As I often find, there is a very interesting discussion going on over at the Five Cent Stand blog. This one began as an examination of the role that we assign to the authority of the Church and church leaders. Along the way, it meandered into lines between Protestants and Catholics, how they are blurred, and where they are obsolete. Naturally, views of baptism came up, and that lead to a discussion of salvation.
Two divergent viewpoints materialized, though neither was entrenched or defensive: one is that salvation cannot be lost or else it was never real salvation to begin with, the other was that salvation could be lost and must be 'maintained', (for lack of a better term.)
Here was my contribution to the discussion:
One element perhaps either missing or under-mentioned in this discussion is that salvation does not mean going to heaven. That traps it in the future. We are saved right now. We are being saved right now. We will be saved as we go. But we are clearly meant to live out our salvation right now. Heaven is a byproduct of salvation - not it's goal...
When I say that you are saved right now, what I have in mind is that salvation is not so that you can someday go to heaven. It is so that you can begin serving God right here right now today. That's all that I meant by that.
As for 'losing your salvation' vs. 'never really having been saved,' it's never as cut and dry as any one verse might suggest. However, read Hebrews. I'll say read the whole book because I like keeping context as much as possible, but in particular, check Hebrews 6:4-6. "For it is impossible to restore again to repentance those who have once been enlightened, and have tasted the heavenly gift, and have shared in the Holy Spirit, and have tasted the goodness of the word of God and the powers of the age to come, and then have fallen away, since on their own they are crucifying again the Son of God and are holding him up to contempt."
Now hold steady, what this verse may seem to be suggesting, but it is not, is that you can be saved, then lose your salvation, and if you do you're lost forever. Certainly that is possible, but not necessarily inevitable. What it does seem to say is that it certainly is possible to be saved and then fall away.
I think illustrations from the Old Testament might be illuminating as well. The Israelites wandered in and out of God's favor continually. I know that's a bit of a different thing, but it speaks to the character of God that will not hold on to those who will not willingly be held.
I think of salvation and damnation like this: It's not in one moment that eternity is decided. It is as if a snowball starts on the top of a mountain and begins rolling. The moment of its impetus is the first decision. As it rolls down the hill it gains momentum and builds in size. Can its course be changed? Surely, but the longer it rolls the more difficult that becomes and the greater the size of the intervention that is needed.
Our lives should be snowballs rolling towards Christ. Each day we should gain momentum. This isn't 'works righteousness,' (a very misunderstood concept), but rather a statement that our progress towards Christ is an active one, not a passive one.
It's not a matter of needing to be re-saved every time we sin, it's simply that we need to make sure through repentance and forgiveness that those sins don't alter our course.
What do you think?

3 Cachinnations
I think that your point is very well made. The idea of "Once saved, always saved" is only a problem to fathom if you take that one moment completely out of context with the resto of your life.

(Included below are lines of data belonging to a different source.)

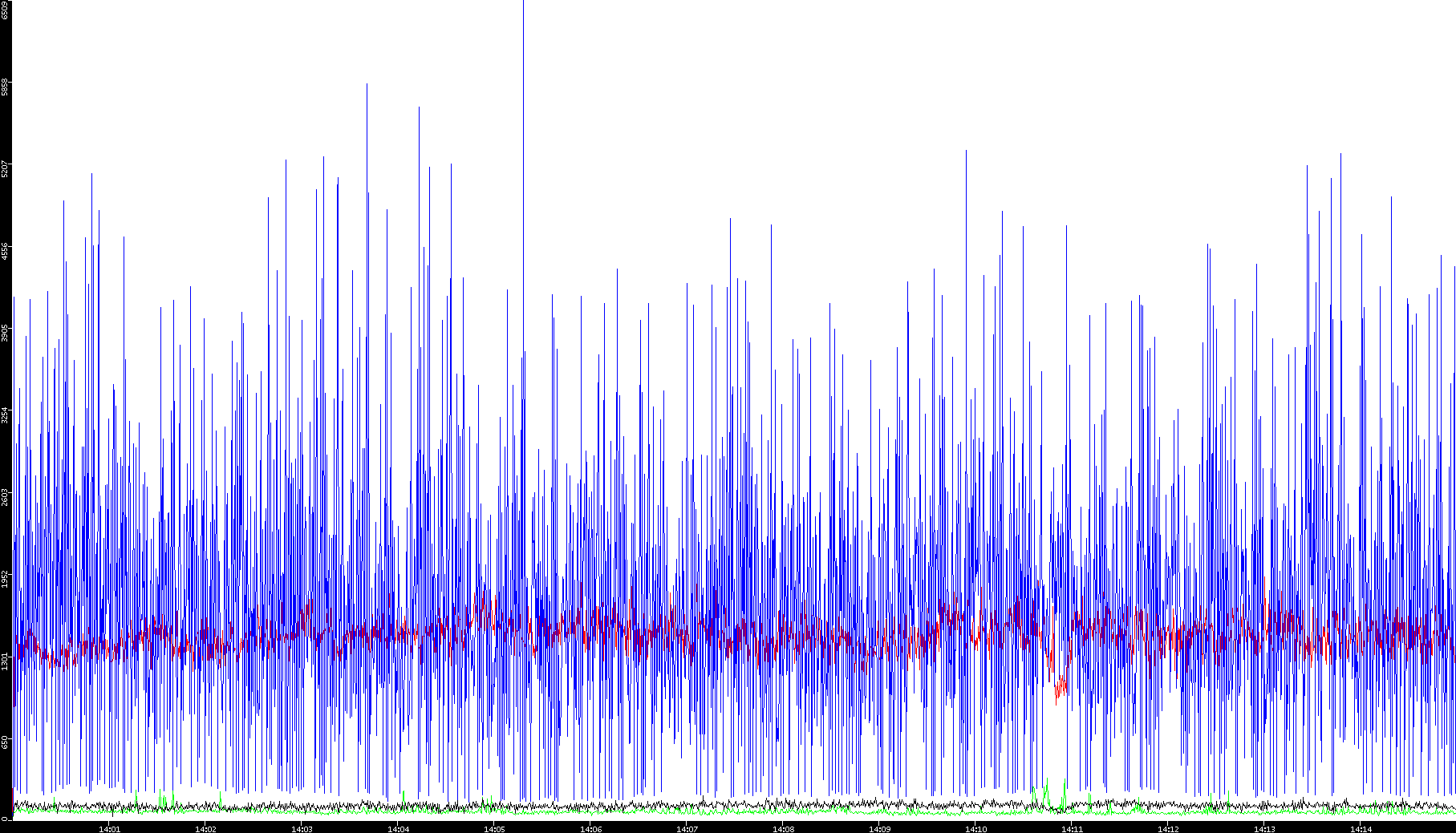
Task: Click the 1952 y-axis label
Action: point(5,578)
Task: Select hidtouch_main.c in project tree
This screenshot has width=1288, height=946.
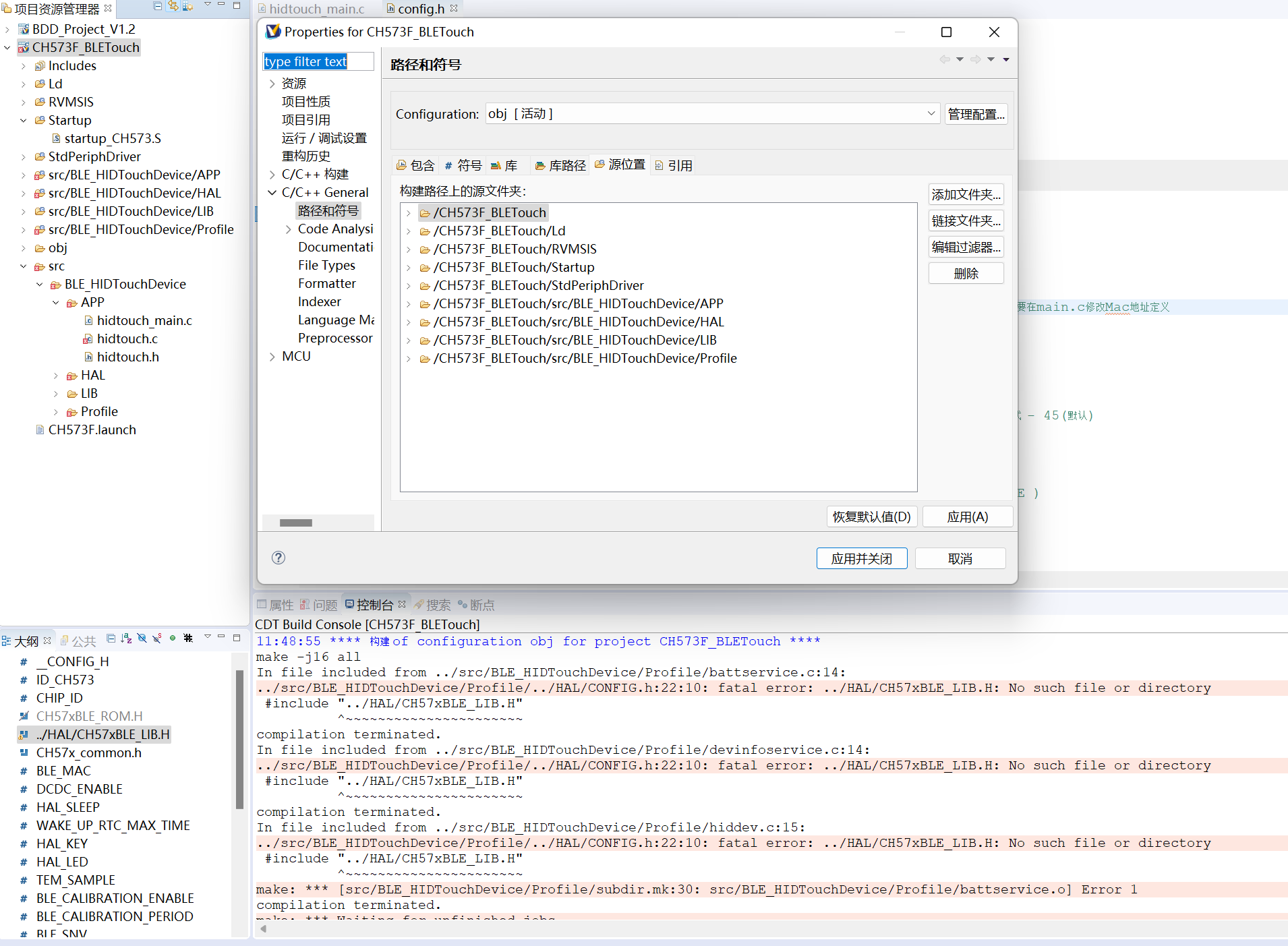Action: tap(144, 321)
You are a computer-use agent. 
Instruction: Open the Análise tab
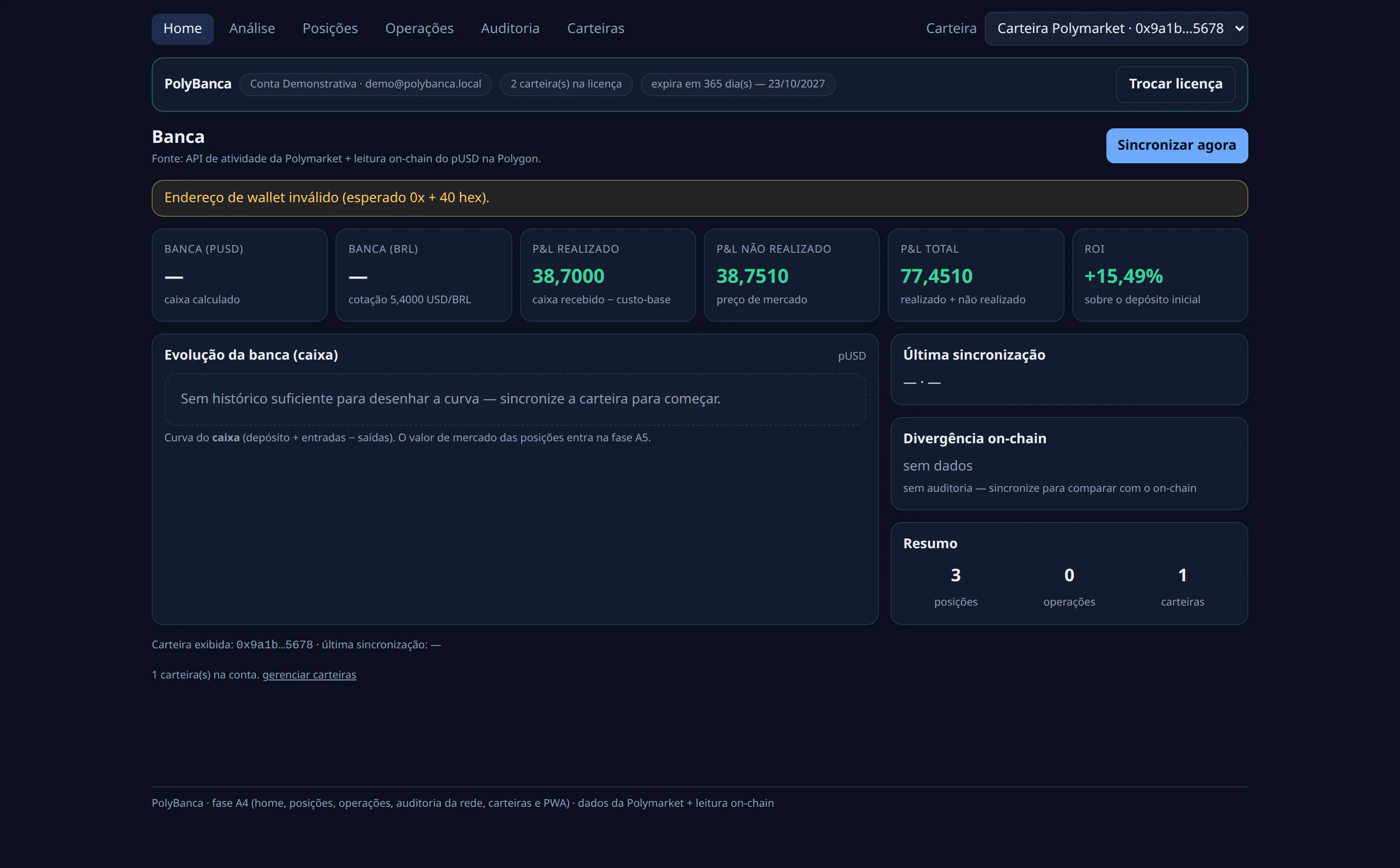[252, 29]
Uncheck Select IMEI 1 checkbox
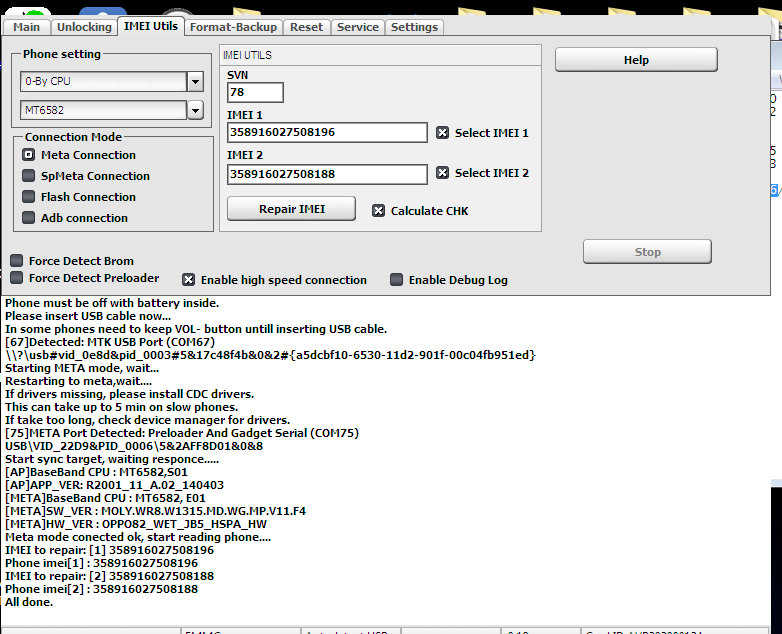782x634 pixels. point(442,133)
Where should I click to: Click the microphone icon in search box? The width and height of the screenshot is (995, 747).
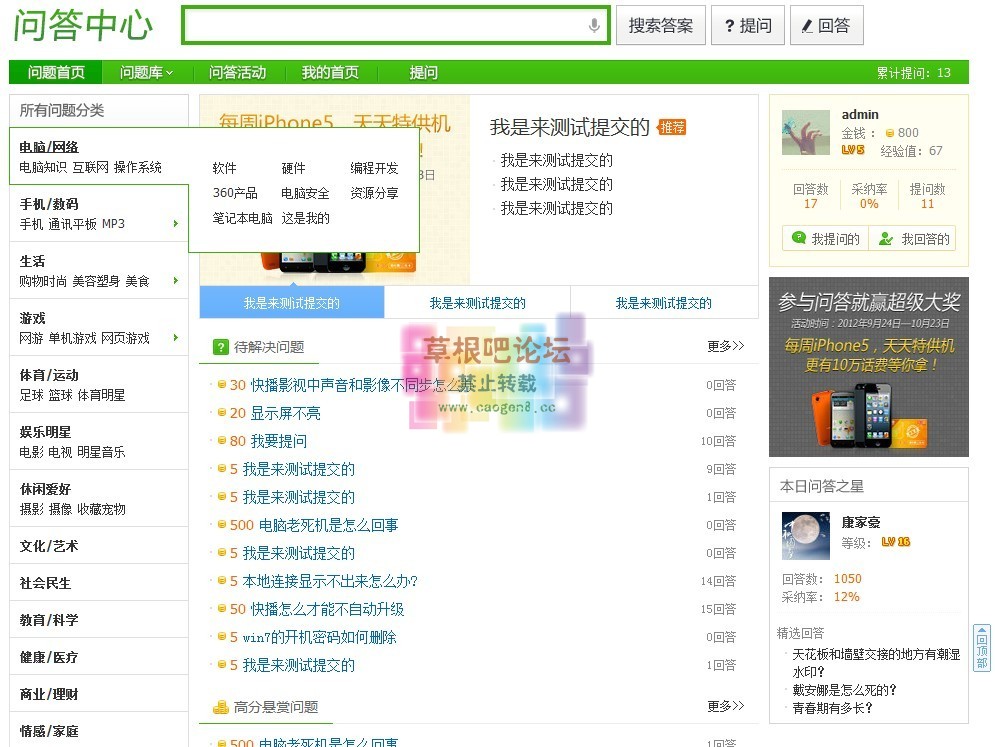(594, 26)
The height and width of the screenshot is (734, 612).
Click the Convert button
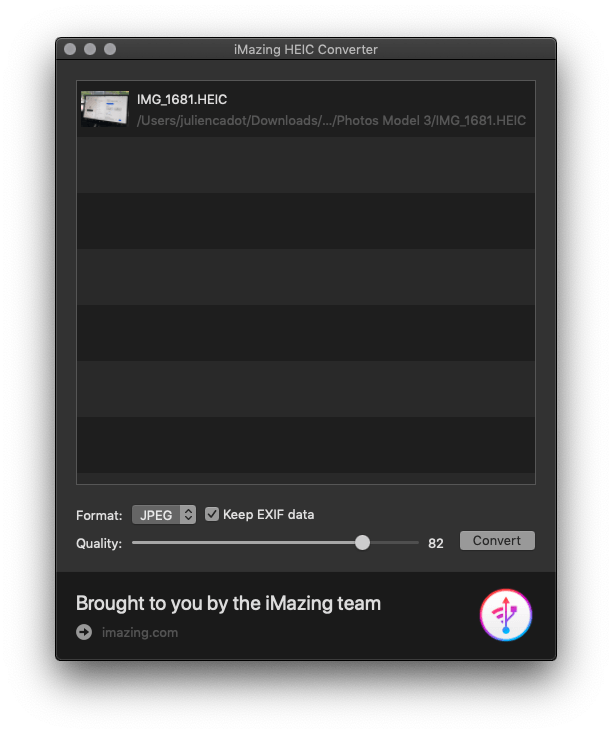pyautogui.click(x=497, y=541)
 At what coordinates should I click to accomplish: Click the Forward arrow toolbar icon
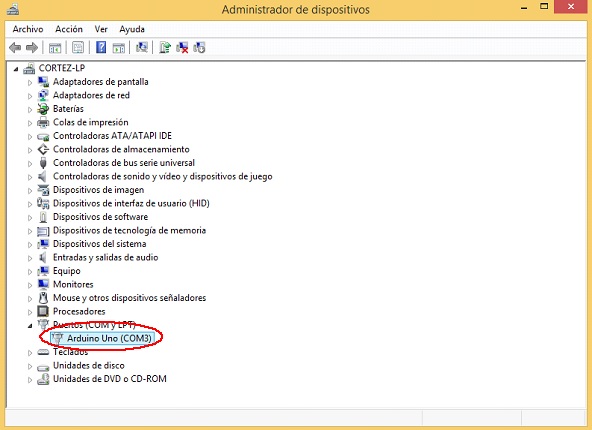pyautogui.click(x=32, y=48)
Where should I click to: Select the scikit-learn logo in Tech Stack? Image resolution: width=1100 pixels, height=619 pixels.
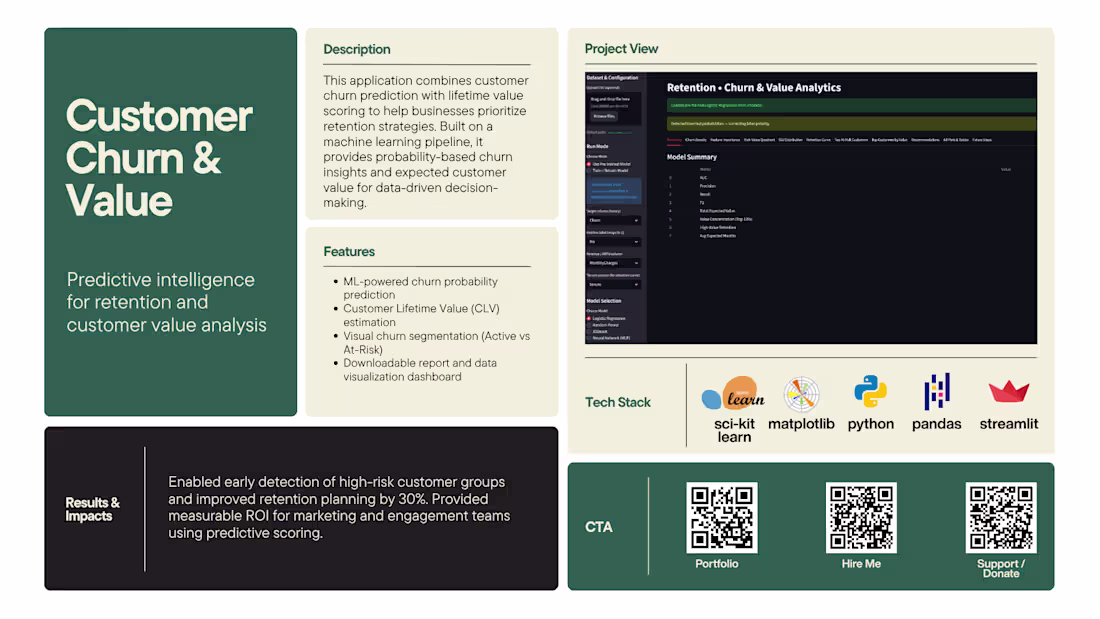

If that experience of beginning was the end, you would be like a man who says that he wants to go to the ocean, drives thousands of miles to get there, gets out of his car, looks at it, and then turns around and returns to where he came from, never coming back to it. He never gets in it, tastes its saltiness, rides its waves, feels the coldness of the water. He knew of the ocean, and now he has seen it, but he has still never experienced it.
That's the way I see it, anyway.
Posted on 10/07/2006
That's a tough one, and there's always a lot of debate over those verses. They do see to suggest that there is ability to "lose one's salvation," but then as many have pointed out--the verses don't specifically address whether or not one can "fall away." In speaking of that theorectical possibility, all they really say is that if such a thing could happen, then it is impossible for one to come back to faith. Did that make sense at all?
Anyway, the good news is that the writer of Hebrews did not conceive of such a thing happening among those to whom the letter was addressed (i.e., 6:9). I've always taken a lot of comfort from something that Barth once said about not taking our doubts too seriously because God takes our faith completely serious and makes more of it than we ever could.
Posted on 10/07/2006
Well said, Meg. I would say that acknowledging the theoretical possibility does acknowledge the reality of the possibility of falling away. Though indeed, as is the writer's point of view, the overwhelming reality of salvation trumps that possibility in the community of faith. I add, as I said earlier, that the possibility becomes more remote as salvation strengthens over time. The course of salvation becomes ever surer as the possibility of falling away becomes ever more remote. Yet both of those ends are possible. Good talk.